[SOURCE INFORMATION]
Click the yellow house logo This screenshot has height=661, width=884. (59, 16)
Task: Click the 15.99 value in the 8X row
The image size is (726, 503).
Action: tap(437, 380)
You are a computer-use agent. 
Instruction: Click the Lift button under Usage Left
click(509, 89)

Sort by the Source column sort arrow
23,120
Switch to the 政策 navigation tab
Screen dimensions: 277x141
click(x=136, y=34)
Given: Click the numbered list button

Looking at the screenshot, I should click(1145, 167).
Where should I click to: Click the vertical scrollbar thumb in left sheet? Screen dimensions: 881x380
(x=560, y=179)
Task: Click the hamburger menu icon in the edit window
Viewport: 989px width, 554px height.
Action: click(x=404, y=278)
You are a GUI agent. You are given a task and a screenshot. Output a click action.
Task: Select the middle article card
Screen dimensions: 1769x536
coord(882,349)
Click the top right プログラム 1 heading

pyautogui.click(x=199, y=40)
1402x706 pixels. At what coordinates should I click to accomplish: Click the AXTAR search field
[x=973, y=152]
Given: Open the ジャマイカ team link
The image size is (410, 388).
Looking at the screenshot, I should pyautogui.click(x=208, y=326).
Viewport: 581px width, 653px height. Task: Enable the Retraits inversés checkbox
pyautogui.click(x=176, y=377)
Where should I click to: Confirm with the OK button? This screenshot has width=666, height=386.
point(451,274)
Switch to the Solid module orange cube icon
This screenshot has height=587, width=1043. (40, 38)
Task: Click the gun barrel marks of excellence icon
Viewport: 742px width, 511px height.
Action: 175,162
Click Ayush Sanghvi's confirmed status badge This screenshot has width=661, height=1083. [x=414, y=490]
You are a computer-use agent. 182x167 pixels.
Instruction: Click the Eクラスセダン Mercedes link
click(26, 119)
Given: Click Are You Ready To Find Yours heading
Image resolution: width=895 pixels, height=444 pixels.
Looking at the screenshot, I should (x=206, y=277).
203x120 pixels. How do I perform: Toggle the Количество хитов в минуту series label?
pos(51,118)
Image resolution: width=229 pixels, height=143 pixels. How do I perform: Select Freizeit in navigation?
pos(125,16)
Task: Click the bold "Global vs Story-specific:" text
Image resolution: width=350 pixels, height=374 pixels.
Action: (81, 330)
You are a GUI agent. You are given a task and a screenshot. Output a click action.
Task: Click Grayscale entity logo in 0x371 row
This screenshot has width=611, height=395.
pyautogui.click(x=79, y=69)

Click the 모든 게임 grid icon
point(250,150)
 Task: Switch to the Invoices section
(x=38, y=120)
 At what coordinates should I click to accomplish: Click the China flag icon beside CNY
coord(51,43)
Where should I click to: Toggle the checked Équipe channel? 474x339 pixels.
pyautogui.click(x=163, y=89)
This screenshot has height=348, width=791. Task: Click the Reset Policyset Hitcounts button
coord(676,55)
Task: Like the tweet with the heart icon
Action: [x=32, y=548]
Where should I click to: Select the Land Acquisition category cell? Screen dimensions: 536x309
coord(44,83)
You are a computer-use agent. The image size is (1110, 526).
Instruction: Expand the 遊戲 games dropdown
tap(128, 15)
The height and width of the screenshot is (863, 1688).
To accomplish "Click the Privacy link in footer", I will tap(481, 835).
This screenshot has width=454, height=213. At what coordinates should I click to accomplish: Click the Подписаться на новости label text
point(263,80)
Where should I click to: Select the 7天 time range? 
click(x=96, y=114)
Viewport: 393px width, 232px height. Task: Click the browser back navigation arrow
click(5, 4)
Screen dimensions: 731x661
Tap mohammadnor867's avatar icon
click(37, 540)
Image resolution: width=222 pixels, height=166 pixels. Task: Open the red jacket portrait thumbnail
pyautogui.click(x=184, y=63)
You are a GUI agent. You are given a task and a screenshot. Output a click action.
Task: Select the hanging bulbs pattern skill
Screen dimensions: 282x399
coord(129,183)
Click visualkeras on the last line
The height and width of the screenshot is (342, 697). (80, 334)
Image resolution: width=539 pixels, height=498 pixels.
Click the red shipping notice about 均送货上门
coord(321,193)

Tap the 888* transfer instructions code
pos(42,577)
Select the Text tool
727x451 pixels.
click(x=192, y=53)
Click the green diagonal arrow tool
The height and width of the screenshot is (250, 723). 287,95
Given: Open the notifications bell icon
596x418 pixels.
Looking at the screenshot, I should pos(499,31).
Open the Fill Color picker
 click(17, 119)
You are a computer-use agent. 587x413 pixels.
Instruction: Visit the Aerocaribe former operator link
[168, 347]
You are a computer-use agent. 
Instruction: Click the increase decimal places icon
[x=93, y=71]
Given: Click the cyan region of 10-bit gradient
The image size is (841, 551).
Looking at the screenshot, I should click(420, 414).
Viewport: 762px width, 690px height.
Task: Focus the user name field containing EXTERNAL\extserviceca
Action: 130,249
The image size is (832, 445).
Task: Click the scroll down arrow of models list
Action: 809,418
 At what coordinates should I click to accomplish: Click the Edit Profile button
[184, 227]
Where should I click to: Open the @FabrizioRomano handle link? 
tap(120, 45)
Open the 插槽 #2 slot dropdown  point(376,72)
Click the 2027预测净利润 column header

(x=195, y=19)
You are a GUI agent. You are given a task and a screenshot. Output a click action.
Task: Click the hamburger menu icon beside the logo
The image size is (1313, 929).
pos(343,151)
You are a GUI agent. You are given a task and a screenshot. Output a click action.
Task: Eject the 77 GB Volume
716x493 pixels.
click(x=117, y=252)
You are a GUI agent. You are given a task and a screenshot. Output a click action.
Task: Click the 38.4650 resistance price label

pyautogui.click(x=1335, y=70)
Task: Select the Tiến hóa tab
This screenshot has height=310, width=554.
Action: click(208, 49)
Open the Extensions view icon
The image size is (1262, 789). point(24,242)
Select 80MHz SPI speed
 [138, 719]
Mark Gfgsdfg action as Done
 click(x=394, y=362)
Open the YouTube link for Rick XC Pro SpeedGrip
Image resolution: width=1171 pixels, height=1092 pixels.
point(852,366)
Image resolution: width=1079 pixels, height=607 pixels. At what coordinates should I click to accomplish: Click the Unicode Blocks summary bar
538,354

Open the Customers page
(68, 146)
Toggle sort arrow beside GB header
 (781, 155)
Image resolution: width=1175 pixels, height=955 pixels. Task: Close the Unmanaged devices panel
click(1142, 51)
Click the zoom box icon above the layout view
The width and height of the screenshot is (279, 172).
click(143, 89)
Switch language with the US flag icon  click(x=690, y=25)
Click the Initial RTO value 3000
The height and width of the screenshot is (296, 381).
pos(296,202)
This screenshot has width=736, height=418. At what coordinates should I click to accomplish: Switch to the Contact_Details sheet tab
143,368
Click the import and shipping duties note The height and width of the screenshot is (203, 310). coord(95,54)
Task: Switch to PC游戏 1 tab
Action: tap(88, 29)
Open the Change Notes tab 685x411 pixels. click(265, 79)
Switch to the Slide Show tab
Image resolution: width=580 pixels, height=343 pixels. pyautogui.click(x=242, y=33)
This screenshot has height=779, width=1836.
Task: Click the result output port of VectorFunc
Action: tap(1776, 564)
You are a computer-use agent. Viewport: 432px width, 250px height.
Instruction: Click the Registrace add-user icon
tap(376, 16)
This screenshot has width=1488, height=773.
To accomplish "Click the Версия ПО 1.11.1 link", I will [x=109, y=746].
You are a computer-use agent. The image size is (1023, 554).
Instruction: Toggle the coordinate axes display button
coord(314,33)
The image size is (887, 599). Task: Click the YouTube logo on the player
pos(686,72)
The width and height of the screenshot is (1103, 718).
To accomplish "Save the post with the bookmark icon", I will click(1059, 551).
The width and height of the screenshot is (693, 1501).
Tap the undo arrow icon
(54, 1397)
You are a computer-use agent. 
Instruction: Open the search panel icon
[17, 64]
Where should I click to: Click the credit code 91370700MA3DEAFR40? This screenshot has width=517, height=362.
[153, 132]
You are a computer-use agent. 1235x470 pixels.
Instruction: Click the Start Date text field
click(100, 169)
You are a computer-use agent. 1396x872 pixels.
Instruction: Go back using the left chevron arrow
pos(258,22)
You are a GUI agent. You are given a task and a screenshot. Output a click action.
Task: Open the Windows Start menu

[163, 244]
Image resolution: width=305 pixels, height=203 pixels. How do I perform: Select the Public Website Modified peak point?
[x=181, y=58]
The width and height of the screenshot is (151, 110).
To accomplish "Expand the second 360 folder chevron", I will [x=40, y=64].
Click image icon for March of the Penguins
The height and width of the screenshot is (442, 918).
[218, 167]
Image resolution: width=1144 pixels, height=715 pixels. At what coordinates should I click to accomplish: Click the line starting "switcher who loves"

[WHAT THIS TASK INVOLVES] Above are records; repeat only the lines starting at the line with "Given: Click the numbered list button" and ending at the line with "Given: Open the ジャマイカ team link", exactly as they appear, both included.

[WRITTEN ANSWER]
Given: Click the numbered list button

Looking at the screenshot, I should click(1145, 167).
Where should I click to: Click the vertical scrollbar thumb in left sheet? Screen dimensions: 881x380
(x=560, y=179)
Task: Click the hamburger menu icon in the edit window
Viewport: 989px width, 554px height.
Action: click(x=404, y=278)
You are a GUI agent. You are given a task and a screenshot. Output a click action.
Task: Select the middle article card
Screen dimensions: 1769x536
coord(882,349)
Click the top right プログラム 1 heading

pyautogui.click(x=199, y=40)
1402x706 pixels. At what coordinates should I click to accomplish: Click the AXTAR search field
[x=973, y=152]
Given: Open the ジャマイカ team link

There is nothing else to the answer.